The films gave fascinating portraits of individuals: the wife of a serial criminal sent down yet again; the lifer who’d been in care most of his life who had no intention of submitting to the system at awful cost to his quality of life in prison – revisited again thirty years later in another film in terrible health but somehow finally at peace with himself; and the transvestite lifer who told the story of how he’d found himself in the middle of a police siege – at the beginning of the night demanding a million pounds and a helicopter, and at the end, a bottle of Pernod...

Bloomstein’s style is laconic, slow-moving, allowing the situations to unfold and subjects to speak for themselves. At the same time, he asks pointed questions in voice-over – why does so much happen behind closed doors? When will it change? And his questions prompted further questions, and sometimes answers. His films showed the public a hidden world and had a direct effect. At the end of the talk a member of the audience stood up to comment: it was Martin Narey, former head of the prison service and now Chief Executive of children’s charity Barnadoes. Narey had watched Bloomstein’s film about Strangeways and had been inspired to join the prison service as a result.
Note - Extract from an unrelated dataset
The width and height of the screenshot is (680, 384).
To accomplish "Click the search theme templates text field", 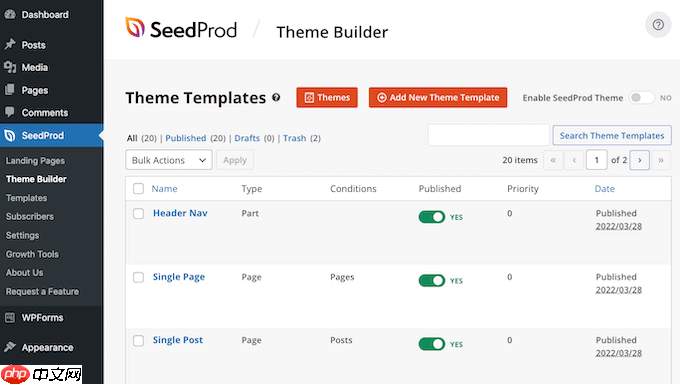I will 488,135.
Bloomstein is still making films addressing fundamentally important subjects: the Holocaust (KZ 2005) , freedom of expression (An Independent Mind 2008) and the criminal justice system – he made a film about children in prison in 2005. He talked about the need to keep making his films simply and with integrity – moving in the opposite direction to the majority of factual programming on TV today. At the same time, the filming environment has changed, although with his track record Bloomstein has more clout than most. Compliance, the spectre haunting TV in the noughties and presumably the decade to come, means the filming process has changed radically and film-makers are much less able to film opportunistically and spontaneously.
Still, as we move into a new decade, Bloomstein’s classic, thoughtful films are a beacon of light in a sea of formatted drivel. Proof that film-making can still be powerful, influential, affecting.